Top of EXTRACTED ENTRIES

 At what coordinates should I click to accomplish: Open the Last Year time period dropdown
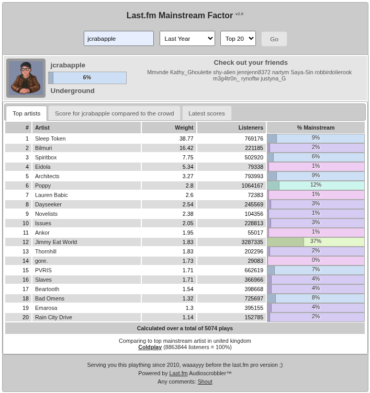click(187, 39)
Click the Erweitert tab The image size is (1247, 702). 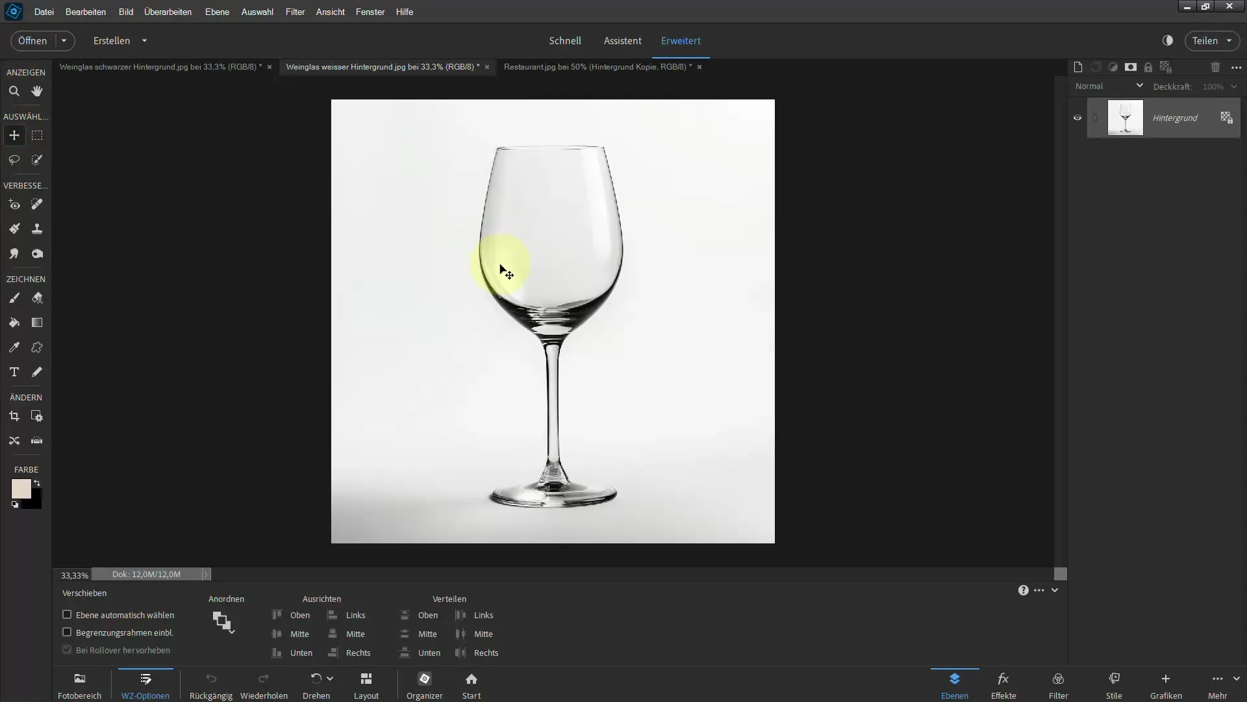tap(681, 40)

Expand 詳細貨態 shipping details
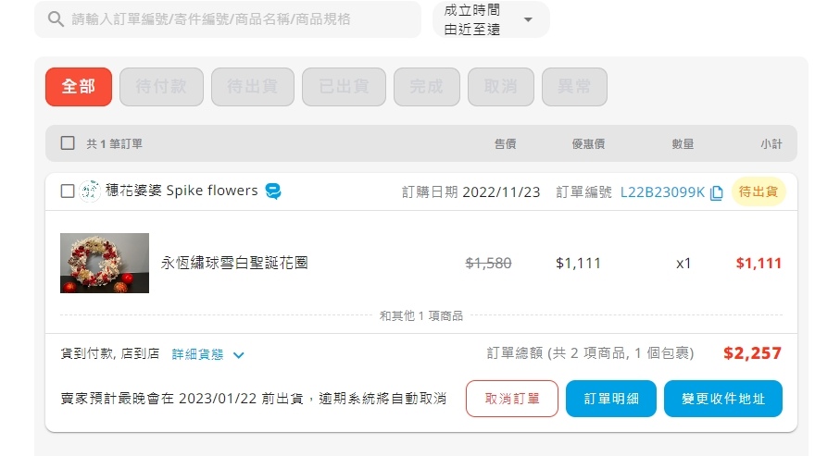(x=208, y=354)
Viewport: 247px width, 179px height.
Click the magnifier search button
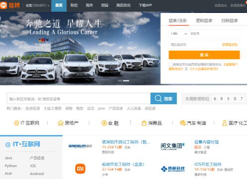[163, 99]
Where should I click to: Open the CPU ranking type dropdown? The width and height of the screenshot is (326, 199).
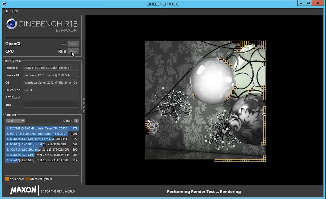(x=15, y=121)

Bottom of EXTRACTED ENTRIES
Top of EXTRACTED ENTRIES

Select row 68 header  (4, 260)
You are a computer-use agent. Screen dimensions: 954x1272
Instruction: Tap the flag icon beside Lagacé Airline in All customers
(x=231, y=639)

Bottom of EXTRACTED ENTRIES
Top of EXTRACTED ENTRIES

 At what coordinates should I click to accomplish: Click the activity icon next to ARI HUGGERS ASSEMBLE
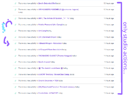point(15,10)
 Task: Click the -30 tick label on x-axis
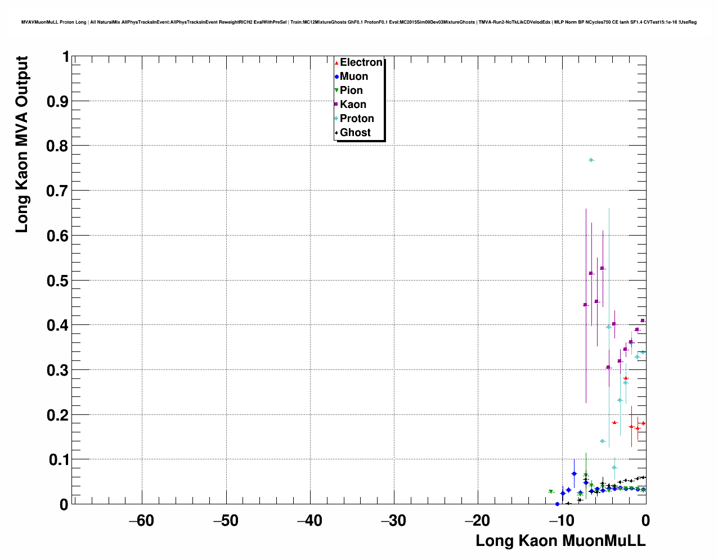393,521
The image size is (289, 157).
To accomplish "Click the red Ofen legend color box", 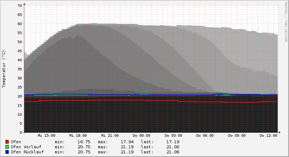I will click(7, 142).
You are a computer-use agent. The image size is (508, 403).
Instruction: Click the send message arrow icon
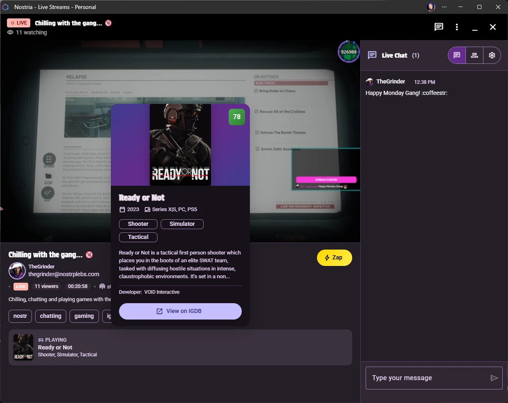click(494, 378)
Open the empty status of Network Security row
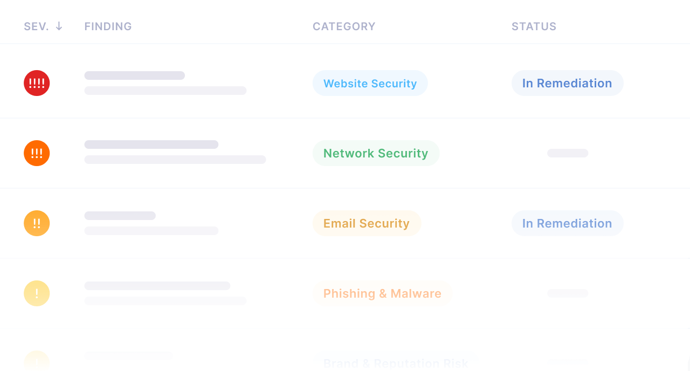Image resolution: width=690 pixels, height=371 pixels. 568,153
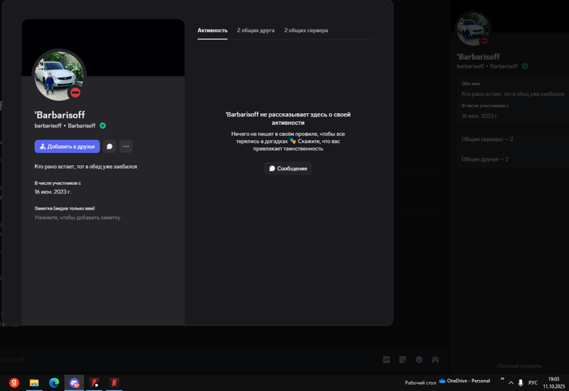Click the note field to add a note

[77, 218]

Bottom of EXTRACTED ENTRIES

→ **WHAT THE TASK REQUIRES**:
Look through the material and find each line that includes "agent", then copy it.

→ **ANSWER FOR THE TASK**:
You are a computer-use agent. Screen dimensions: 954x1272
You are a computer-use agent. The image size is (508, 403).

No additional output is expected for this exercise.